After the end of apartheid, Shayi worked in public administration, including in several government departments and in local government; he therefore also joined the South African Municipal Workers' Union. In the 2014 general election, he stood as a candidate for election to an ANC seat in the Limpopo Provincial Legislature; however, he was ranked 40th on the ANC's provincial party list and narrowly missed out on winning a seat.

== Mayor of Ba-Phalaborwa: 2016–2019 ==
Pursuant to the 2016 local elections, Shayi was elected Mayor of Ba-Phalaborwa Local Municipality; he was sworn in on 16 August. Just over a year into his tenure, at a regional party elective conference held in Tzaneen in September 2017, Shayi was elected Regional Chairperson of the ANC's Mopani regional branch, the largest in Limpopo. He defeated the incumbent, Seaparo Sekoati, to win the position, receiving 155 votes against Sekoati's 131. Violet Mathye was elected as his deputy and Basikopo Makamu was elected as regional secretary.

At that time, Shayi was presumed to support Nkosazana Dlamini-Zuma's campaign to win election as ANC president at the party's 54th National Conference, scheduled for December 2017 – indeed, the Sowetan reported that two Dlamini-Zuma lieutenants, Makoma Makhurupetje and Nkakareng Rakgoale, had been instrumental in engineering Shayi's victory. The outcome was therefore viewed as a serious blow to Deputy President Cyril Ramaphosa, who was running against Dlamini-Zuma for the party presidency.

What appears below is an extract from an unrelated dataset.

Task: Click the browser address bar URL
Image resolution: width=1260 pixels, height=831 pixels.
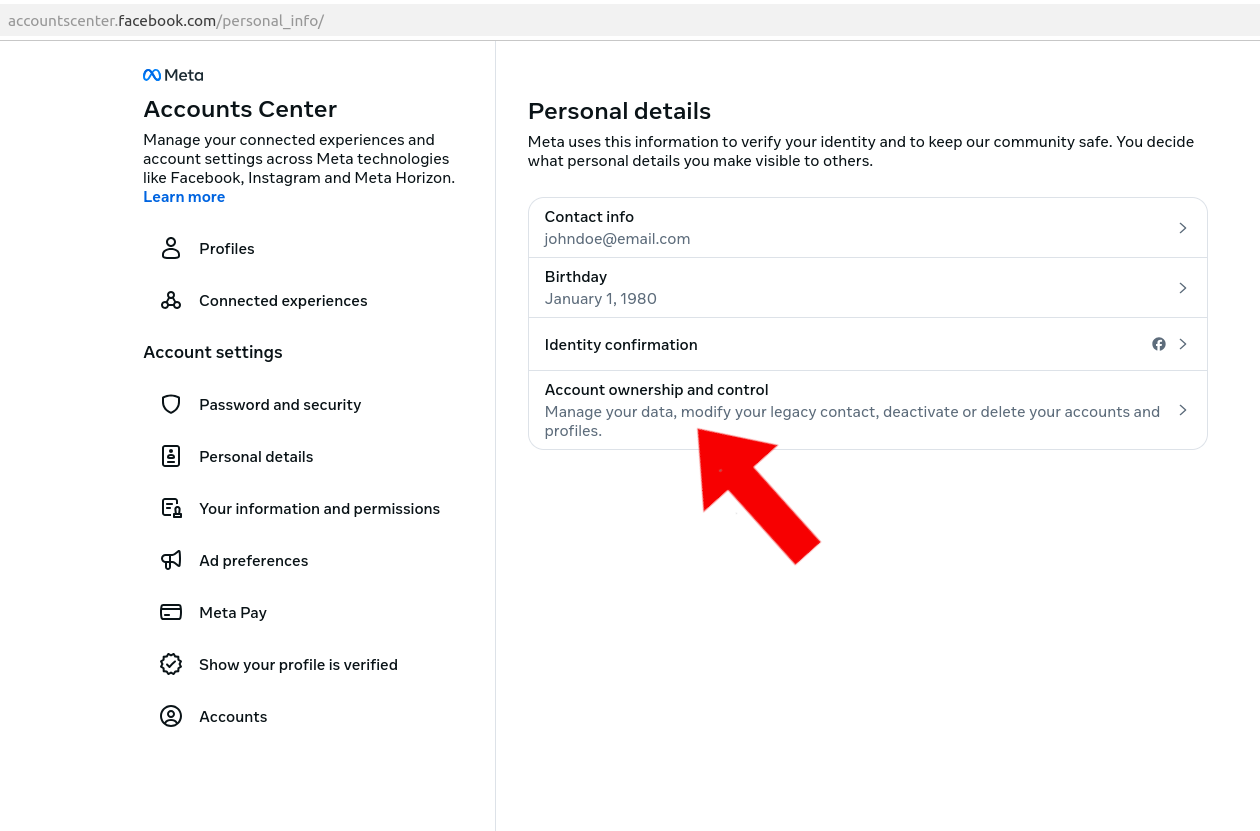Action: [166, 21]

== Mayor of Mopani: 2019–present ==
On 7 June 2019, Shayi was sworn in as Executive Mayor of Mopani District Municipality. His election followed a hotly contested battle among regional ANC leaders to succeed Nkakareng Rakgoale in the mayoral office after Rakgoale was appointed to the Limpopo Executive Council. Shayi was succeeded as Ba-Phalaborwa mayor by Merriam Malatji.

In June 2021, he was re-elected unopposed as regional chairperson of the ANC's Mopani branch (recently renamed after Norman Mashabane). By then, he was viewed as having changed allegiances in favour of Ramaphosa. During that year's local elections, Shayi was ranked first on the ANC's list of candidates in Mopani and he gained re-election to a full term in the mayoral office. In addition, in March 2022 he was elected to the 12-member National Executive Committee of the South African Local Government Association. He is also a member and regional leader of the South African Communist Party.

=== ANC leadership campaign ===
In early 2022, the ANC's Norman Mashabane region announced that it would back its chairperson, Shayi, for election as ANC Provincial Chairperson in Limpopo at the next provincial party elective conference in June 2022. Shayi ultimately did not stand for the chairmanship but instead became the running mate of Dickson Masemola, who sought to challenge the incumbent, Stan Mathabatha, for the chair on a slate which also included Soviet Lekganyane.

When the provincial elective conference opened in Polokwane in June 2022, Shayi was duly nominated to stand for the Deputy Provincial Chairperson position; he ran against the Mathabatha-allied candidate and incumbent, Florence Radzilani. However, when voting closed, Mathabatha and his slate of candidates won a clean sweep of the top leadership positions.